*** Input for this task ***
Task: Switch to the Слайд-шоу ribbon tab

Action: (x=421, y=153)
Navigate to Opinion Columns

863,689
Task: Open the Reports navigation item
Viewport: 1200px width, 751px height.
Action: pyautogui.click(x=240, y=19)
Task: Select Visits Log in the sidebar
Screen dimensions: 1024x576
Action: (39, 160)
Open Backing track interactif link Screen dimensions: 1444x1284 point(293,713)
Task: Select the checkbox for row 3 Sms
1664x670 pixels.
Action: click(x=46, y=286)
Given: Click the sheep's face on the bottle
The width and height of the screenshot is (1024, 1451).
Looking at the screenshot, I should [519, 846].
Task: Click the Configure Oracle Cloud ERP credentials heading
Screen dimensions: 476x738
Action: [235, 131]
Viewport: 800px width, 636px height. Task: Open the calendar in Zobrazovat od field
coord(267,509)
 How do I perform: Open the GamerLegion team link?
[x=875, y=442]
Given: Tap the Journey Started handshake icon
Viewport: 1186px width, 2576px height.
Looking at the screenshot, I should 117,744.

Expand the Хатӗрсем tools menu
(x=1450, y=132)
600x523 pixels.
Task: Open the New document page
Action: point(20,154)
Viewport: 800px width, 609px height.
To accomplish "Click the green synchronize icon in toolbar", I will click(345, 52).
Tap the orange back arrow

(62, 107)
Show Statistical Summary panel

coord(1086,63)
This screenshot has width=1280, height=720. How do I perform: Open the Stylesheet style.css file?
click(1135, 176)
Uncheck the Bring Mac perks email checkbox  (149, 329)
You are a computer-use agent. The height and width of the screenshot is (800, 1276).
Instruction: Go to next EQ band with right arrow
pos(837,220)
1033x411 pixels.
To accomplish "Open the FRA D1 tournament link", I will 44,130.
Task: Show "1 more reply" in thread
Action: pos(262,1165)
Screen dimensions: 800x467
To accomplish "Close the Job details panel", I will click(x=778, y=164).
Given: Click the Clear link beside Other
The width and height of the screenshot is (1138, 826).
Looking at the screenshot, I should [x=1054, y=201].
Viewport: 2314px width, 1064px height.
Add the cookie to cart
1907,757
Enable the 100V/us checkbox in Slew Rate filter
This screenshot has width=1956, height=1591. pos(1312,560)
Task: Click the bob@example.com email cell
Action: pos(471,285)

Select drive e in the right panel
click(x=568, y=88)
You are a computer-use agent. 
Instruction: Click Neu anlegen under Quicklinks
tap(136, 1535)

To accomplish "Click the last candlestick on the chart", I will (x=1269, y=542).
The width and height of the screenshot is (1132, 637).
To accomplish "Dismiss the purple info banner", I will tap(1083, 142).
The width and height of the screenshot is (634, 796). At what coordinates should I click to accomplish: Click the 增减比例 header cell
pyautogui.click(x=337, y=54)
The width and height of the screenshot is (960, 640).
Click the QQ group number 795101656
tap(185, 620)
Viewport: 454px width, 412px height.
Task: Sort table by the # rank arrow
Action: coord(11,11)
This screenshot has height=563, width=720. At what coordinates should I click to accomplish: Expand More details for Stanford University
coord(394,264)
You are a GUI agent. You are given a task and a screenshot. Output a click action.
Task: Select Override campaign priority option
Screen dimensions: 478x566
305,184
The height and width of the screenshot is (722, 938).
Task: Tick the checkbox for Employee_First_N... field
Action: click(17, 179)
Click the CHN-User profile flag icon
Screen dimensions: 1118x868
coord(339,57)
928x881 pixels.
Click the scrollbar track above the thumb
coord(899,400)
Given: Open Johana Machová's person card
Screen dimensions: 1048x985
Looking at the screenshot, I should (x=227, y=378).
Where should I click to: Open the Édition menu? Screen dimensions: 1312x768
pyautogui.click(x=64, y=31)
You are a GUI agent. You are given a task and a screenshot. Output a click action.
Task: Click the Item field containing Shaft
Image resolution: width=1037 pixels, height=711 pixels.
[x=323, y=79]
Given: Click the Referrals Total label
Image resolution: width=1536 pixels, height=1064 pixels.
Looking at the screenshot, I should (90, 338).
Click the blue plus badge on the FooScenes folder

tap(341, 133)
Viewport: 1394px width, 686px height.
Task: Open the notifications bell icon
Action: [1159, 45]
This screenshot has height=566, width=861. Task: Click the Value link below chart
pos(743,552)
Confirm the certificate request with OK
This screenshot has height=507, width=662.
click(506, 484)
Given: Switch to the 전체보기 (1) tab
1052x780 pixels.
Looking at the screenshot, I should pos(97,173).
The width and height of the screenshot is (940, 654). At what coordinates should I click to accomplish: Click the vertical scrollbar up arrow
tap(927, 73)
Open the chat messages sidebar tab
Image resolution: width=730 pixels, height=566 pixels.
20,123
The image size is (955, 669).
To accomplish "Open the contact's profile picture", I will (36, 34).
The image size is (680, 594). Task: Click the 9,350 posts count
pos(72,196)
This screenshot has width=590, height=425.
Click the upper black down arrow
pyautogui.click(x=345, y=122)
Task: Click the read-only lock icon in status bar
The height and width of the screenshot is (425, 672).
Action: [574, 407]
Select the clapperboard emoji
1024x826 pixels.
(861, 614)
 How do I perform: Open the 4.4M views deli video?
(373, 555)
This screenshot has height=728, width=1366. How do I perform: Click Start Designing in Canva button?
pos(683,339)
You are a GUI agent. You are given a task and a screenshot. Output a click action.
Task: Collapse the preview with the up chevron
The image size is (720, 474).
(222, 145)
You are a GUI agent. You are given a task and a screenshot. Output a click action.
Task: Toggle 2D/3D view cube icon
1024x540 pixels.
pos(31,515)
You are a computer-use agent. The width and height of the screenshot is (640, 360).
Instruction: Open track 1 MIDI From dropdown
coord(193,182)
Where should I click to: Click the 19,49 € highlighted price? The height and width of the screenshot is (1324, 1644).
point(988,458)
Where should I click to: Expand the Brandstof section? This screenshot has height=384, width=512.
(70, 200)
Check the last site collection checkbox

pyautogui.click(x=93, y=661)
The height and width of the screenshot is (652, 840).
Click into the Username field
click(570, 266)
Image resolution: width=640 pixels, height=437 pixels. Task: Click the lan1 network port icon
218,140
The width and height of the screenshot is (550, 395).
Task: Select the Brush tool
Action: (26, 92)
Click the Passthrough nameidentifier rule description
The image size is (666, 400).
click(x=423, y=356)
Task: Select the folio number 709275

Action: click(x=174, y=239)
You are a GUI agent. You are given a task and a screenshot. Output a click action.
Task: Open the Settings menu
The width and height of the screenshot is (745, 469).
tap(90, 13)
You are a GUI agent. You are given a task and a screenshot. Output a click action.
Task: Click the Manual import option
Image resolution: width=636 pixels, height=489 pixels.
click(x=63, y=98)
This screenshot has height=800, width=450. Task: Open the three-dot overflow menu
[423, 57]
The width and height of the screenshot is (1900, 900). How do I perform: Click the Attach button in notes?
*** End of Input for this task ***
● **Instructions to follow**: A word-for-word copy of the data is what should be returned.

● **Written reply**:
Task: Switch to the Слайд-шоу ribbon tab

Action: (x=421, y=153)
Navigate to Opinion Columns

863,689
Task: Open the Reports navigation item
Viewport: 1200px width, 751px height.
Action: pyautogui.click(x=240, y=19)
Task: Select Visits Log in the sidebar
Screen dimensions: 1024x576
Action: (39, 160)
Open Backing track interactif link Screen dimensions: 1444x1284 point(293,713)
Task: Select the checkbox for row 3 Sms
1664x670 pixels.
Action: click(x=46, y=286)
Given: Click the sheep's face on the bottle
The width and height of the screenshot is (1024, 1451).
Looking at the screenshot, I should [519, 846].
Task: Click the Configure Oracle Cloud ERP credentials heading
Screen dimensions: 476x738
Action: [235, 131]
Viewport: 800px width, 636px height. Task: Open the calendar in Zobrazovat od field
coord(267,509)
 How do I perform: Open the GamerLegion team link?
[x=875, y=442]
Given: Tap the Journey Started handshake icon
Viewport: 1186px width, 2576px height.
Looking at the screenshot, I should 117,744.

Expand the Хатӗрсем tools menu
(x=1450, y=132)
600x523 pixels.
Task: Open the New document page
Action: point(20,154)
Viewport: 800px width, 609px height.
To accomplish "Click the green synchronize icon in toolbar", I will click(345, 52).
Tap the orange back arrow

(62, 107)
Show Statistical Summary panel

coord(1086,63)
This screenshot has width=1280, height=720. How do I perform: Open the Stylesheet style.css file?
click(1135, 176)
Uncheck the Bring Mac perks email checkbox  (149, 329)
You are a computer-use agent. The height and width of the screenshot is (800, 1276).
Instruction: Go to next EQ band with right arrow
pos(837,220)
1033x411 pixels.
To accomplish "Open the FRA D1 tournament link", I will 44,130.
Task: Show "1 more reply" in thread
Action: pos(262,1165)
Screen dimensions: 800x467
To accomplish "Close the Job details panel", I will click(x=778, y=164).
Given: Click the Clear link beside Other
The width and height of the screenshot is (1138, 826).
Looking at the screenshot, I should [x=1054, y=201].
Viewport: 2314px width, 1064px height.
Add the cookie to cart
1907,757
Enable the 100V/us checkbox in Slew Rate filter
This screenshot has width=1956, height=1591. pos(1312,560)
Task: Click the bob@example.com email cell
Action: pos(471,285)

Select drive e in the right panel
click(x=568, y=88)
You are a computer-use agent. 
Instruction: Click Neu anlegen under Quicklinks
tap(136, 1535)

To accomplish "Click the last candlestick on the chart", I will (x=1269, y=542).
The width and height of the screenshot is (1132, 637).
To accomplish "Dismiss the purple info banner", I will tap(1083, 142).
The width and height of the screenshot is (634, 796). At what coordinates should I click to accomplish: Click the 增减比例 header cell
pyautogui.click(x=337, y=54)
The width and height of the screenshot is (960, 640).
Click the QQ group number 795101656
tap(185, 620)
Viewport: 454px width, 412px height.
Task: Sort table by the # rank arrow
Action: coord(11,11)
This screenshot has height=563, width=720. At what coordinates should I click to accomplish: Expand More details for Stanford University
coord(394,264)
You are a GUI agent. You are given a task and a screenshot. Output a click action.
Task: Select Override campaign priority option
Screen dimensions: 478x566
305,184
The height and width of the screenshot is (722, 938).
Task: Tick the checkbox for Employee_First_N... field
Action: click(17, 179)
Click the CHN-User profile flag icon
Screen dimensions: 1118x868
coord(339,57)
928x881 pixels.
Click the scrollbar track above the thumb
coord(899,400)
Given: Open Johana Machová's person card
Screen dimensions: 1048x985
Looking at the screenshot, I should (x=227, y=378).
Where should I click to: Open the Édition menu? Screen dimensions: 1312x768
pyautogui.click(x=64, y=31)
You are a GUI agent. You are given a task and a screenshot. Output a click action.
Task: Click the Item field containing Shaft
Image resolution: width=1037 pixels, height=711 pixels.
[x=323, y=79]
Given: Click the Referrals Total label
Image resolution: width=1536 pixels, height=1064 pixels.
Looking at the screenshot, I should (90, 338).
Click the blue plus badge on the FooScenes folder

tap(341, 133)
Viewport: 1394px width, 686px height.
Task: Open the notifications bell icon
Action: [1159, 45]
This screenshot has height=566, width=861. Task: Click the Value link below chart
pos(743,552)
Confirm the certificate request with OK
This screenshot has height=507, width=662.
click(506, 484)
Given: Switch to the 전체보기 (1) tab
1052x780 pixels.
Looking at the screenshot, I should pos(97,173).
The width and height of the screenshot is (940, 654). At what coordinates should I click to accomplish: Click the vertical scrollbar up arrow
tap(927, 73)
Open the chat messages sidebar tab
Image resolution: width=730 pixels, height=566 pixels.
20,123
The image size is (955, 669).
To accomplish "Open the contact's profile picture", I will (36, 34).
The image size is (680, 594). Task: Click the 9,350 posts count
pos(72,196)
This screenshot has width=590, height=425.
Click the upper black down arrow
pyautogui.click(x=345, y=122)
Task: Click the read-only lock icon in status bar
The height and width of the screenshot is (425, 672).
Action: [574, 407]
Select the clapperboard emoji
1024x826 pixels.
(861, 614)
 How do I perform: Open the 4.4M views deli video?
(373, 555)
This screenshot has height=728, width=1366. How do I perform: Click Start Designing in Canva button?
pos(683,339)
You are a GUI agent. You are given a task and a screenshot. Output a click action.
Task: Collapse the preview with the up chevron
The image size is (720, 474).
(222, 145)
You are a GUI agent. You are given a task and a screenshot. Output a click action.
Task: Toggle 2D/3D view cube icon
1024x540 pixels.
pos(31,515)
You are a computer-use agent. The width and height of the screenshot is (640, 360).
Instruction: Open track 1 MIDI From dropdown
coord(193,182)
Where should I click to: Click the 19,49 € highlighted price? The height and width of the screenshot is (1324, 1644).
point(988,458)
Where should I click to: Expand the Brandstof section? This screenshot has height=384, width=512.
(70, 200)
Check the last site collection checkbox

pyautogui.click(x=93, y=661)
The height and width of the screenshot is (652, 840).
Click into the Username field
click(570, 266)
Image resolution: width=640 pixels, height=437 pixels. Task: Click the lan1 network port icon
218,140
The width and height of the screenshot is (550, 395).
Task: Select the Brush tool
Action: (26, 92)
Click the Passthrough nameidentifier rule description
The image size is (666, 400).
click(x=423, y=356)
Task: Select the folio number 709275

Action: click(x=174, y=239)
You are a GUI agent. You are given a task and a screenshot. Output a click action.
Task: Open the Settings menu
The width and height of the screenshot is (745, 469).
tap(90, 13)
You are a GUI agent. You are given a task and a screenshot. Output a click action.
Task: Click the Manual import option
Image resolution: width=636 pixels, height=489 pixels.
click(x=63, y=98)
This screenshot has height=800, width=450. Task: Open the three-dot overflow menu
[423, 57]
The width and height of the screenshot is (1900, 900). How do I perform: Click the Attach button in notes?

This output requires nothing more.